S[low : up], meaning the substring of S from low + lth to up+lth character

c in S (where c is a char) returning a bolean expression

S like pattern . Pattern contains the characters ? or _ , meaning any char, or the wildcard characters * or %, mening any substring. Returns a boolean expression

70

4. Object Expressions

•Expressions can be formed using the equlity and inequality operations ( = and != ) returning a boolean.

•If e is an expression of a type having an attribute or a relationship P of the type T, then e.P and e -->P are expressions of type T.

•In a same way, methods can be invoked to return an expression

•If a method has no parameteers, the brackets in the method call can be omitted

71

5. Collections expressions

Expressions can be formed using

universal quantification for all

existential quantification exists

membership testing in

select clause select from where

sort-by operator sort

unary set operators min, max, count, sum, avg

group-by operator group

The format of the SELECT clause is similar to the standdard SQL SELECT clause:

72

SELECT [DISTINCT] <expression>

FROM <from_list>

[WHERE <expression>]

[GROUP BY <attributes> [HAVING <predicate>]

[ORDER BY <expression>]

Where:

<from_list>::= <variable_name> IN <expression> |

<variable_name> IN <expression>, <from_list> |

<expression> AS <variable_name> |

<expression> AS <variable_name>, <from_list> |

The result of a SELECT DISTINCT query is a set

The result of a SELECT query is a bag

73

6. Indexed Collections Expressions

• If e1 and e2 are lists or arrays and e3 and e4 are integers, then e1[e3], e1[e3:e4], first(e1), last(e1) and (e1 + e2) are expressions

7. Binary Set Expressions

• If e1 and e2 are sets or bags, then the set operators union, except and intersect of e1 and e2 are expressions.

8. Structure Expression

• If e is a expression and p is a property name, then e.p and e-->p are expressions, which extract the property p of an object e.

74

9. Conversion Expressions

If e is an expression, then element(e) is an expression that checks e is a singleton, raising an exception if it is not.

If e is a list expression, then listtoset(e) is an expression that converts the list into a set.

If e is a collection-valued expression, then flatten(e) is an expression that converts a collection of collections into a collection, that is, it flattens the structure.

If e is an expression and c is a type name, then c(e) is an expression that asserts e is an object of type c, raising an exception if it is not.

10. Object Expressions

If e is an expression and f is an operation, then e.f and e-->f are expressions that apply an operation to an object.
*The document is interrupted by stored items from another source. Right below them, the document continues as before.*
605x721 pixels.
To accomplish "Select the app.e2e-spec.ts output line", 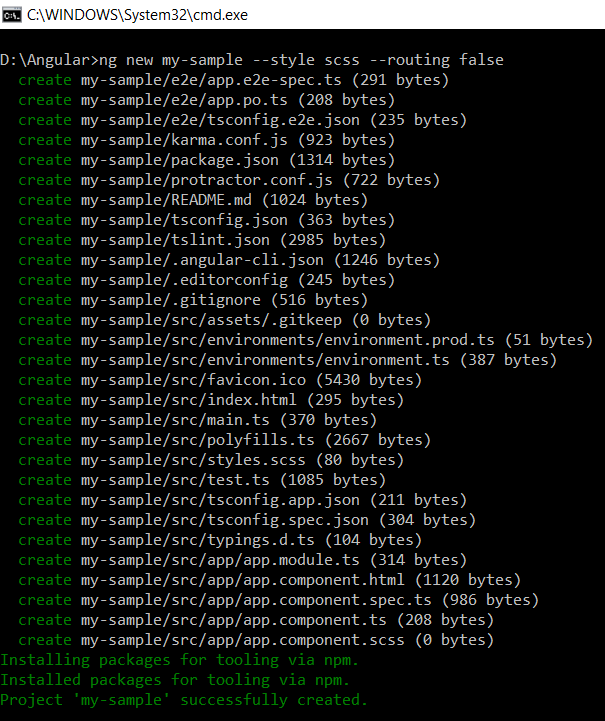I will [x=234, y=80].
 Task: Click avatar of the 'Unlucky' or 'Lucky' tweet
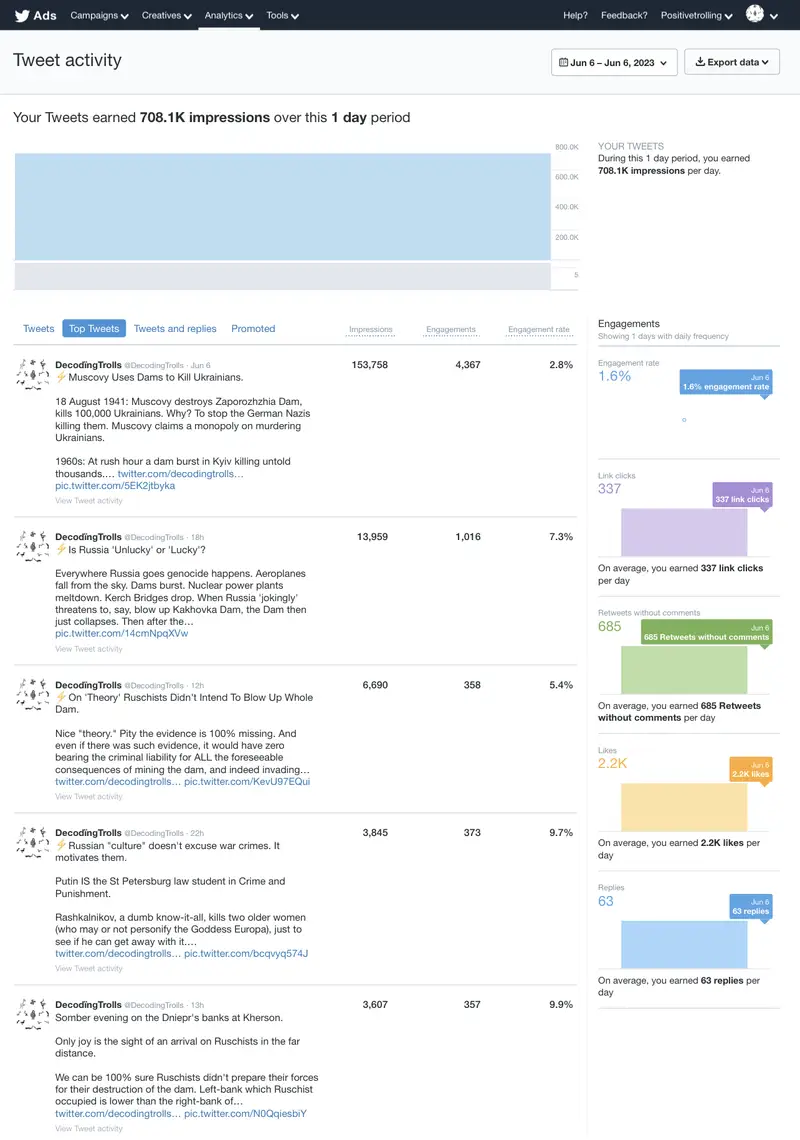click(x=33, y=546)
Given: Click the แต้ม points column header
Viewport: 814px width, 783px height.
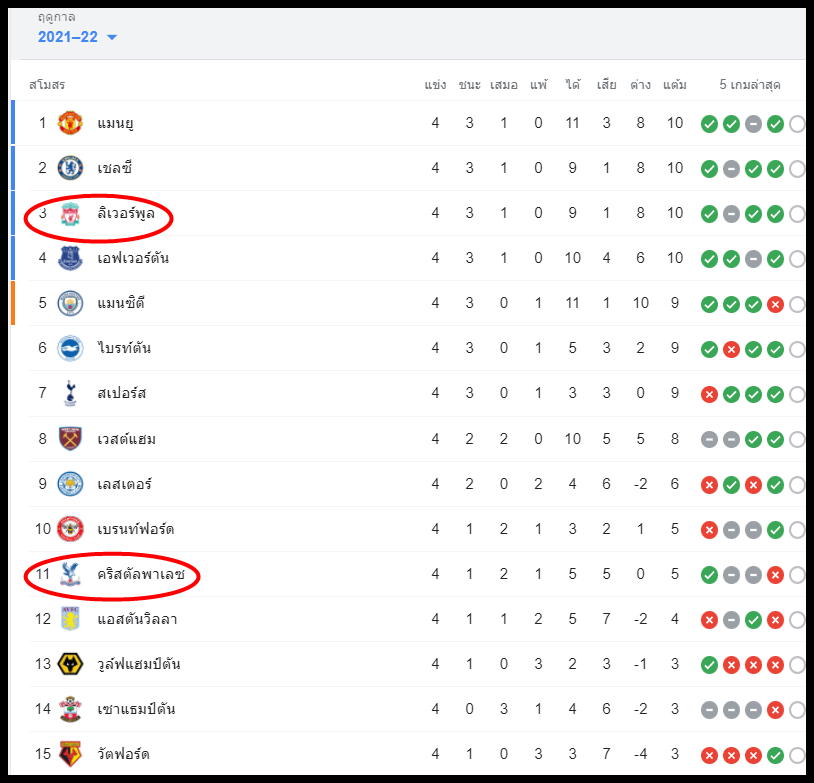Looking at the screenshot, I should pos(674,85).
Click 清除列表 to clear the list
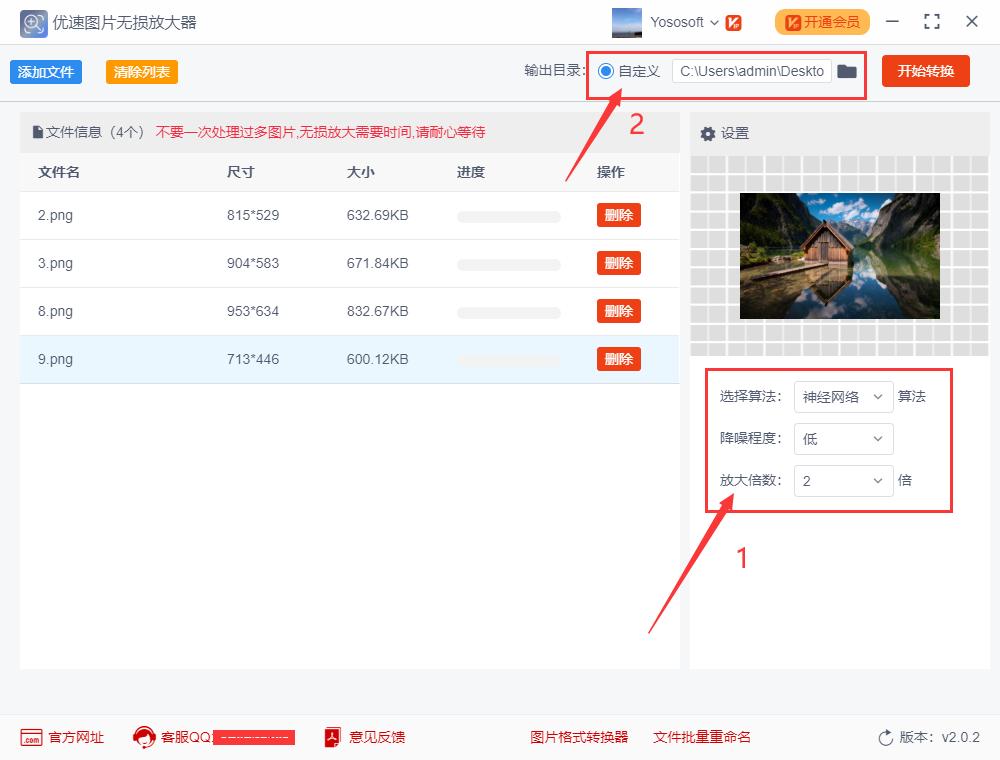Image resolution: width=1000 pixels, height=760 pixels. 141,71
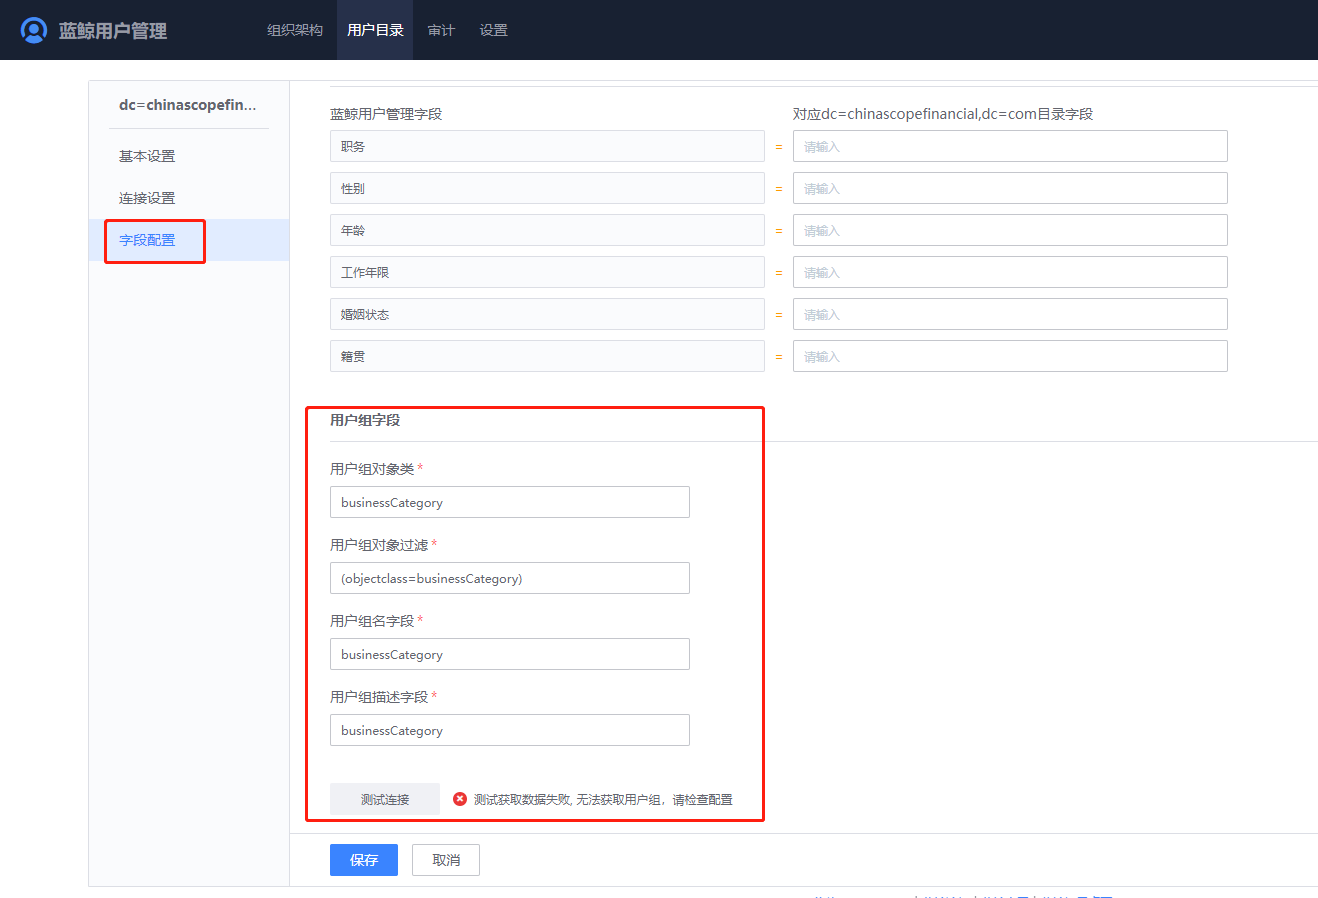This screenshot has width=1318, height=898.
Task: Click the 测试连接 button
Action: [384, 798]
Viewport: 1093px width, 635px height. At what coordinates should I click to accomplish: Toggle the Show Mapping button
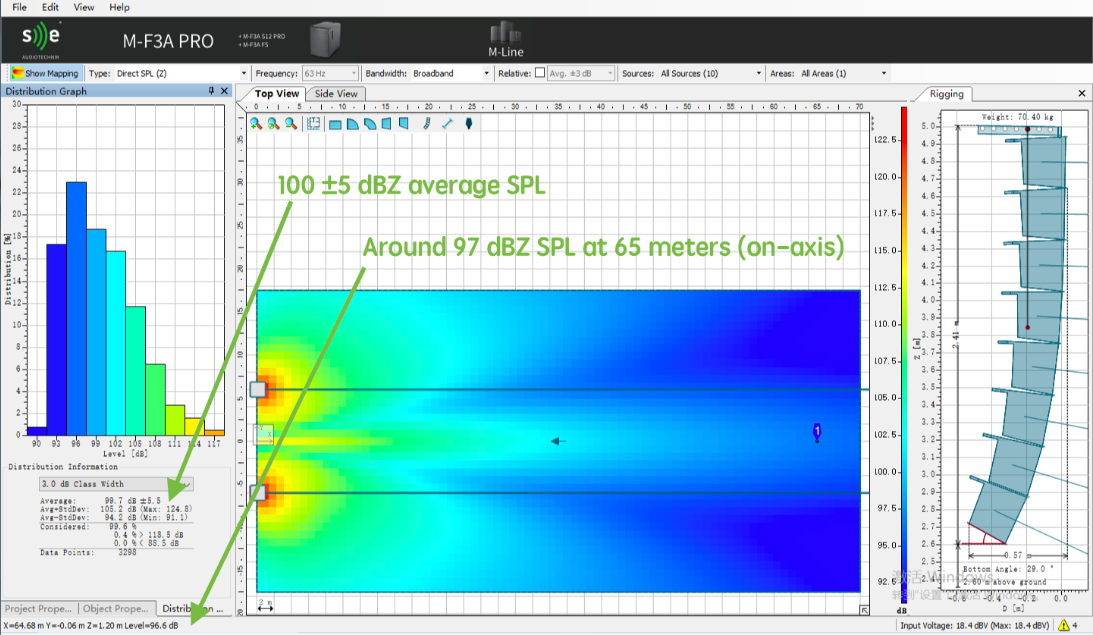[45, 73]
The operation can optionally take a number of expressions as parameters.

75

A query consists of a (possibly empty) set of query definition expressions followed by an expression.

The result of a query is an object with or without identity.

Examples:

A. get the set of all staff (with identity)

staff

B. get the set of all branch managers (with identity):

branch_offices.ManagedBy

76

C. get the set of all staf who live in London (without identity):

define Londoners as

select x

from x in staff

where x.address.city = “London”

select x.name.lname from x in Londoners

returns a literal of type set<string>

D. get the structured set (without identity) containing name, sex, and age for all staf who live in London:

select struct (lname:x.name.lname, sex:x.sex, age:x.age)

from x in staff

where x.address.city = “London”

returns a literal of type set<struct>

77

E. get the structured set (with identity) containing name, sex, and age for all deputy managers over 60:

type deputies {attribute

lname : string; sex: string; age : integer;}

deputies (select

struct ( lname:x.name.lname,

sex:x.sex,

age:x.age)

from x in (select y from staff

where position = “Deputy”)

where x.age > 60)

78

F. get a structured set (without identity) containing branch number and the set of all Assistants at the branches in London:

select struct (bno:x.bno,

assistants: (select y from y in x.WorksAt

where y.position=“Assistant”))

from x in

(select z from branch_offices

where z.address.city= “London”)

Object without identity are created using struct, (see D, F).